**YOUR OBJECTIVE:** Start with the first line of the data and end with the line that holds "Task: Clear the filter with the X icon"; write out each one exactly.

Extracted records
*** Begin section ***
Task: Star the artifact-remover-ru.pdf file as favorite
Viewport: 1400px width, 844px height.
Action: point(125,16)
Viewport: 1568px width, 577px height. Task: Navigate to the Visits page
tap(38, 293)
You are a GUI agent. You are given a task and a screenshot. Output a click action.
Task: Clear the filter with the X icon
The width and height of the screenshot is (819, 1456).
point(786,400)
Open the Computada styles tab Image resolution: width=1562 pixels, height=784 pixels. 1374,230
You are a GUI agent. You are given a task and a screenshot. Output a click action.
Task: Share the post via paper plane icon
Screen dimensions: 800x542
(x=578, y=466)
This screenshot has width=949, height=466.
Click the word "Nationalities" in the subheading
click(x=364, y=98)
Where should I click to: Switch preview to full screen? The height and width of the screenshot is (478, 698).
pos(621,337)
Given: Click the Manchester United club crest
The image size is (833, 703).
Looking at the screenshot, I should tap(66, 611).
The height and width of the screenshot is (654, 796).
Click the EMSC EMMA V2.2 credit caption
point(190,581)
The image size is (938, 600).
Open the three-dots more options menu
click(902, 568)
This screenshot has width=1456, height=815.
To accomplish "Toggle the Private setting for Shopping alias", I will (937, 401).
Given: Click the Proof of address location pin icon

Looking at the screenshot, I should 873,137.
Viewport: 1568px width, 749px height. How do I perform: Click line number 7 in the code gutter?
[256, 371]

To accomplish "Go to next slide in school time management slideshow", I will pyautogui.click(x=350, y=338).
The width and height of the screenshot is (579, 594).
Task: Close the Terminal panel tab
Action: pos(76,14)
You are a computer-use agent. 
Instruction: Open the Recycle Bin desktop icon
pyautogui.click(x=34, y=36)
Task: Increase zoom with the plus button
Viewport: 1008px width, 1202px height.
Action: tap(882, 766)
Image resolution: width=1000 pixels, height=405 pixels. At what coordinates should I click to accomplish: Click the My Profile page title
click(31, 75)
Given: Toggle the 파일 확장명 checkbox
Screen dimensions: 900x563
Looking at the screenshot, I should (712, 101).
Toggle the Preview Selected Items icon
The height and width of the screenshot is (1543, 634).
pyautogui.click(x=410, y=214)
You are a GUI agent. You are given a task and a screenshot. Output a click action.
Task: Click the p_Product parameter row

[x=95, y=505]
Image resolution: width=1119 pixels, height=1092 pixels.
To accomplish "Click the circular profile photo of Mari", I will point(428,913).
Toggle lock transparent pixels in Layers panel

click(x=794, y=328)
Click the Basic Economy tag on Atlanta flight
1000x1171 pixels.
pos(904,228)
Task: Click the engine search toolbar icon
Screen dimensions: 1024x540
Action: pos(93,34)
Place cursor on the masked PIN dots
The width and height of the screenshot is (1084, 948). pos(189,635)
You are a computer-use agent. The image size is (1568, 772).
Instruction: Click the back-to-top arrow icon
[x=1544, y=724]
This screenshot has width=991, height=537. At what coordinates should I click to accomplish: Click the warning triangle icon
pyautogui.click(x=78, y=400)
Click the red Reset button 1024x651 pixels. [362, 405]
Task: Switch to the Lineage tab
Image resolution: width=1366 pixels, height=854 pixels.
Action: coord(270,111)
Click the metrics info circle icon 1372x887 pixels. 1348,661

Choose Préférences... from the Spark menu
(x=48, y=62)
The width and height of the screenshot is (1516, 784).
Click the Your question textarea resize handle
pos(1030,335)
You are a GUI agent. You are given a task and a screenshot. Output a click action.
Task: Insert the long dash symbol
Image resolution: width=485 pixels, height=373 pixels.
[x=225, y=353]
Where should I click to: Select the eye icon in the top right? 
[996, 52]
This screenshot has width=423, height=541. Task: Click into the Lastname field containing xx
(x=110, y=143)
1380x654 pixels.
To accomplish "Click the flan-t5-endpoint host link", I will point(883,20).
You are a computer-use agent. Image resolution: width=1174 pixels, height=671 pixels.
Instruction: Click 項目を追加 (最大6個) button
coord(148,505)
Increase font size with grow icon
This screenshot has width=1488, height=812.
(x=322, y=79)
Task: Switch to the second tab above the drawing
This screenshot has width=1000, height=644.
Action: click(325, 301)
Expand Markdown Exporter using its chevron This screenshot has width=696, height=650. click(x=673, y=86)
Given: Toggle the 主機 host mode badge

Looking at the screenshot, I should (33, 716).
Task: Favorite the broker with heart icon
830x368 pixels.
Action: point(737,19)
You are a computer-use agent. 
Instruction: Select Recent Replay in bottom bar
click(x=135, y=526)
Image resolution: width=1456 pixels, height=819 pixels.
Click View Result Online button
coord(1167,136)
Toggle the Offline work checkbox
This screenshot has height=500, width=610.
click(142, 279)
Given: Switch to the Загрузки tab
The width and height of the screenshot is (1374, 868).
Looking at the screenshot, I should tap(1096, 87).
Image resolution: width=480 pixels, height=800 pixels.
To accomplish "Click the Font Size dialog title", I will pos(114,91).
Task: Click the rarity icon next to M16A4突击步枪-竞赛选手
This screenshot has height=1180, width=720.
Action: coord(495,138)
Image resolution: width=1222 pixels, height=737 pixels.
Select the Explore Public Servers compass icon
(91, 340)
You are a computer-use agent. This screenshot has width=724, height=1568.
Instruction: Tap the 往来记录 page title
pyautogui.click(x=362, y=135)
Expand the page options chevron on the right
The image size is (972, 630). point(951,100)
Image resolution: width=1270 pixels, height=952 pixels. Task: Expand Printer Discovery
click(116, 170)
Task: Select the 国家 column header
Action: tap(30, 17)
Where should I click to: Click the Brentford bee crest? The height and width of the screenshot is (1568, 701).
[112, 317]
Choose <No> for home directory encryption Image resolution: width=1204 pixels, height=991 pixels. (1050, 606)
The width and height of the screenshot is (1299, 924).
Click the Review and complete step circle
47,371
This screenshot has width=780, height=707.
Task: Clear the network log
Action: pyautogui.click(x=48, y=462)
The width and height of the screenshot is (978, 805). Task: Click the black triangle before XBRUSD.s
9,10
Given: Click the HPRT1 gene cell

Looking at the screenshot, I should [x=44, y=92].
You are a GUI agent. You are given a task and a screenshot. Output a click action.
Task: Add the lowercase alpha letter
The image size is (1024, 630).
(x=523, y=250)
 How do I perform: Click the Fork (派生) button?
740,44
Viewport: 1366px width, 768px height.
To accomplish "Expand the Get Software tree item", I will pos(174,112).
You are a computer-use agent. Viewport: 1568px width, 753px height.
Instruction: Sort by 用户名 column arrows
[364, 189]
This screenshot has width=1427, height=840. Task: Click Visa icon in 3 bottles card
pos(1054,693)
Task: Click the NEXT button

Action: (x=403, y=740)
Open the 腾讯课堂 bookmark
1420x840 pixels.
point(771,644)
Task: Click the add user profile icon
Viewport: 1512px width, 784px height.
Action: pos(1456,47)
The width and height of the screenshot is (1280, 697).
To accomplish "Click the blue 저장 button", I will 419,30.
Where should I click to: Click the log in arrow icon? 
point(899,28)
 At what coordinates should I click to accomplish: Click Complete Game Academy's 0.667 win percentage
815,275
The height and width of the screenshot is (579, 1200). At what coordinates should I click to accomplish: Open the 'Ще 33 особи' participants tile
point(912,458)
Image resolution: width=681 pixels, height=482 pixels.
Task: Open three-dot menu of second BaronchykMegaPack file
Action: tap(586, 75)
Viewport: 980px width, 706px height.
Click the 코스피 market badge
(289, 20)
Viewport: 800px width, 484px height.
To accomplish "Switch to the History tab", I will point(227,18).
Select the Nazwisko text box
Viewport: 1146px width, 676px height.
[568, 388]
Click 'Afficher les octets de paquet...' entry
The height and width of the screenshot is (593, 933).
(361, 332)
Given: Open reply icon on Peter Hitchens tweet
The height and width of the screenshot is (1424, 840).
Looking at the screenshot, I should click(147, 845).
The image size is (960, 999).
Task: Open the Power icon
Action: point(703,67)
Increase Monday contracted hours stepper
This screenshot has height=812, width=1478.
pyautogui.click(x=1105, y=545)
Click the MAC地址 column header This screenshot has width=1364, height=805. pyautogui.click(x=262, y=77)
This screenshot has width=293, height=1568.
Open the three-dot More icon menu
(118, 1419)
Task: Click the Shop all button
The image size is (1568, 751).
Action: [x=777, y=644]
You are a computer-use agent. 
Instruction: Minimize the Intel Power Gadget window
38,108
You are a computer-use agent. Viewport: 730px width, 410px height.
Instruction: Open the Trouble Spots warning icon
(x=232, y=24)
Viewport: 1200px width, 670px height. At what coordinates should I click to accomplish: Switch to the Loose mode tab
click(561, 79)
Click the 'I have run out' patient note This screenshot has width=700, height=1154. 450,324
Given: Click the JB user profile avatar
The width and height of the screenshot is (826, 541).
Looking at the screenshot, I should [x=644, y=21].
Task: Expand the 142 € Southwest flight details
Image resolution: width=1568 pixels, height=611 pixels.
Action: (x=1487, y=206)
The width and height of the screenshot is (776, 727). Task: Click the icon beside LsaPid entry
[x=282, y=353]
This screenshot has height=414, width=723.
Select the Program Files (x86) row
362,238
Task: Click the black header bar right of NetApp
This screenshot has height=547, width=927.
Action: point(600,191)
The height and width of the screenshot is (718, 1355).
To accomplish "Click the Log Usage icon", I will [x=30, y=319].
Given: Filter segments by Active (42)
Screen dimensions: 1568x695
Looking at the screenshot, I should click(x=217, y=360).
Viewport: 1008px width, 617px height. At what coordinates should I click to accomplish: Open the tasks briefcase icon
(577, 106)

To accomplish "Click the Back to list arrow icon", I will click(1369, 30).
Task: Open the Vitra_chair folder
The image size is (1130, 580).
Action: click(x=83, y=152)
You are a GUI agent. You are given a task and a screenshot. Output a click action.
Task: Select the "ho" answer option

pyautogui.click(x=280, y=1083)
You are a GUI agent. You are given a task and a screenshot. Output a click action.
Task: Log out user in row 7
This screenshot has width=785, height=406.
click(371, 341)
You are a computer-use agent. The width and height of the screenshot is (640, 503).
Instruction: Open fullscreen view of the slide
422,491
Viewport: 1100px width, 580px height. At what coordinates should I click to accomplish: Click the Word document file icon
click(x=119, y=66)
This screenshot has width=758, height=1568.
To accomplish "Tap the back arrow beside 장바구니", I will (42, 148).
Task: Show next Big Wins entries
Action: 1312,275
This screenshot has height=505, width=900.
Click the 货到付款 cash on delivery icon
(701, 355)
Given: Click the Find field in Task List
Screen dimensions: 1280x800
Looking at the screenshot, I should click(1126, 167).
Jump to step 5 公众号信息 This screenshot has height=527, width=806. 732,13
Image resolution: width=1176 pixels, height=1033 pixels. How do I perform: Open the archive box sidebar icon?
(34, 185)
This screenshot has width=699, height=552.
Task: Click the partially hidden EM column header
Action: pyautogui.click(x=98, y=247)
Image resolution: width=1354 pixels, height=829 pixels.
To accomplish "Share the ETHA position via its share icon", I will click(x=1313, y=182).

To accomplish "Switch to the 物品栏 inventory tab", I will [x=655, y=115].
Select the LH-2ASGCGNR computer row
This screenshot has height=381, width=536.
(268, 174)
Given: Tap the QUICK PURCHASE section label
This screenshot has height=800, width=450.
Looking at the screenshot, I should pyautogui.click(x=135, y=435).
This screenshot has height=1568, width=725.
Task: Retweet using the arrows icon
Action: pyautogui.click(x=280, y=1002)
*** End section ***
**WORKED SOLUTION:**
Task: Star the artifact-remover-ru.pdf file as favorite
Viewport: 1400px width, 844px height.
Action: point(125,16)
Viewport: 1568px width, 577px height. Task: Navigate to the Visits page
tap(38, 293)
You are a GUI agent. You are given a task and a screenshot. Output a click action.
Task: Clear the filter with the X icon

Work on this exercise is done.